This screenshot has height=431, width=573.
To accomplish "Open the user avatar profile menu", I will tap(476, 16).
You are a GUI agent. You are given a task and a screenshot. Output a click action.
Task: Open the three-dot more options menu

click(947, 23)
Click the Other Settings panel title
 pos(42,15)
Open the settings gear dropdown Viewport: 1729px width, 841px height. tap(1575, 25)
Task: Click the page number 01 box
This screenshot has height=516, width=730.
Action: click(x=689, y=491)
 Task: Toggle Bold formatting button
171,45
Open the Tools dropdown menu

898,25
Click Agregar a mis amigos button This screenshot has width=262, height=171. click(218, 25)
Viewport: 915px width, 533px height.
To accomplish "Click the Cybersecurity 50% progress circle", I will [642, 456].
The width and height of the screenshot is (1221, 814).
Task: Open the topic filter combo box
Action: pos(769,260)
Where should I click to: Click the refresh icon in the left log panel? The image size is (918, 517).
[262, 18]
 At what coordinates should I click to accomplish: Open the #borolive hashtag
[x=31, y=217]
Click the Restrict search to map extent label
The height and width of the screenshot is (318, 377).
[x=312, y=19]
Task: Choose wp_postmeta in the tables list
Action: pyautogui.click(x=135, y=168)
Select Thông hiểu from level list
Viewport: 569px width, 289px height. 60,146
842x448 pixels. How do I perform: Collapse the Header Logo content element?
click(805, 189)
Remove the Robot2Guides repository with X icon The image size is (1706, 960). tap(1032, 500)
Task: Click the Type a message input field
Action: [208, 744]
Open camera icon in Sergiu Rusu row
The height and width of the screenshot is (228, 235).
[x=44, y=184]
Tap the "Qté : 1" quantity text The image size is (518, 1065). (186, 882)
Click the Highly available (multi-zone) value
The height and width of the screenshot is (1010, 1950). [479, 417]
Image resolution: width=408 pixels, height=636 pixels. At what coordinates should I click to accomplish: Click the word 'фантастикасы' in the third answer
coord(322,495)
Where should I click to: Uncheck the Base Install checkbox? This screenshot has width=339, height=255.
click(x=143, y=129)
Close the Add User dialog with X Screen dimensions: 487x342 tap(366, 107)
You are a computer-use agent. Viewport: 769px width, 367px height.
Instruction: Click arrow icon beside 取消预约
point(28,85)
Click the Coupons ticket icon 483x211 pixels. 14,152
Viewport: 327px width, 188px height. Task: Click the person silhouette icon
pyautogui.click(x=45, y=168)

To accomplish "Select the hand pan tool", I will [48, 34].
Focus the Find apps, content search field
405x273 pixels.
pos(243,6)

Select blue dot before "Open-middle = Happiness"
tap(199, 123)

######

## Task directions
All lines in the material are to be returned exactly.

## Your solution
This screenshot has height=431, width=573.
To accomplish "Open the user avatar profile menu", I will tap(476, 16).
You are a GUI agent. You are given a task and a screenshot. Output a click action.
Task: Open the three-dot more options menu

click(947, 23)
Click the Other Settings panel title
 pos(42,15)
Open the settings gear dropdown Viewport: 1729px width, 841px height. tap(1575, 25)
Task: Click the page number 01 box
This screenshot has height=516, width=730.
Action: click(x=689, y=491)
 Task: Toggle Bold formatting button
171,45
Open the Tools dropdown menu

898,25
Click Agregar a mis amigos button This screenshot has width=262, height=171. click(218, 25)
Viewport: 915px width, 533px height.
To accomplish "Click the Cybersecurity 50% progress circle", I will [642, 456].
The width and height of the screenshot is (1221, 814).
Task: Open the topic filter combo box
Action: pos(769,260)
Where should I click to: Click the refresh icon in the left log panel? The image size is (918, 517).
[262, 18]
 At what coordinates should I click to accomplish: Open the #borolive hashtag
[x=31, y=217]
Click the Restrict search to map extent label
The height and width of the screenshot is (318, 377).
[x=312, y=19]
Task: Choose wp_postmeta in the tables list
Action: pyautogui.click(x=135, y=168)
Select Thông hiểu from level list
Viewport: 569px width, 289px height. 60,146
842x448 pixels. How do I perform: Collapse the Header Logo content element?
click(805, 189)
Remove the Robot2Guides repository with X icon The image size is (1706, 960). tap(1032, 500)
Task: Click the Type a message input field
Action: [208, 744]
Open camera icon in Sergiu Rusu row
The height and width of the screenshot is (228, 235).
[x=44, y=184]
Tap the "Qté : 1" quantity text The image size is (518, 1065). (186, 882)
Click the Highly available (multi-zone) value
The height and width of the screenshot is (1010, 1950). [479, 417]
Image resolution: width=408 pixels, height=636 pixels. At what coordinates should I click to accomplish: Click the word 'фантастикасы' in the third answer
coord(322,495)
Where should I click to: Uncheck the Base Install checkbox? This screenshot has width=339, height=255.
click(x=143, y=129)
Close the Add User dialog with X Screen dimensions: 487x342 tap(366, 107)
You are a computer-use agent. Viewport: 769px width, 367px height.
Instruction: Click arrow icon beside 取消预约
point(28,85)
Click the Coupons ticket icon 483x211 pixels. 14,152
Viewport: 327px width, 188px height. Task: Click the person silhouette icon
pyautogui.click(x=45, y=168)

To accomplish "Select the hand pan tool", I will [48, 34].
Focus the Find apps, content search field
405x273 pixels.
pos(243,6)

Select blue dot before "Open-middle = Happiness"
tap(199, 123)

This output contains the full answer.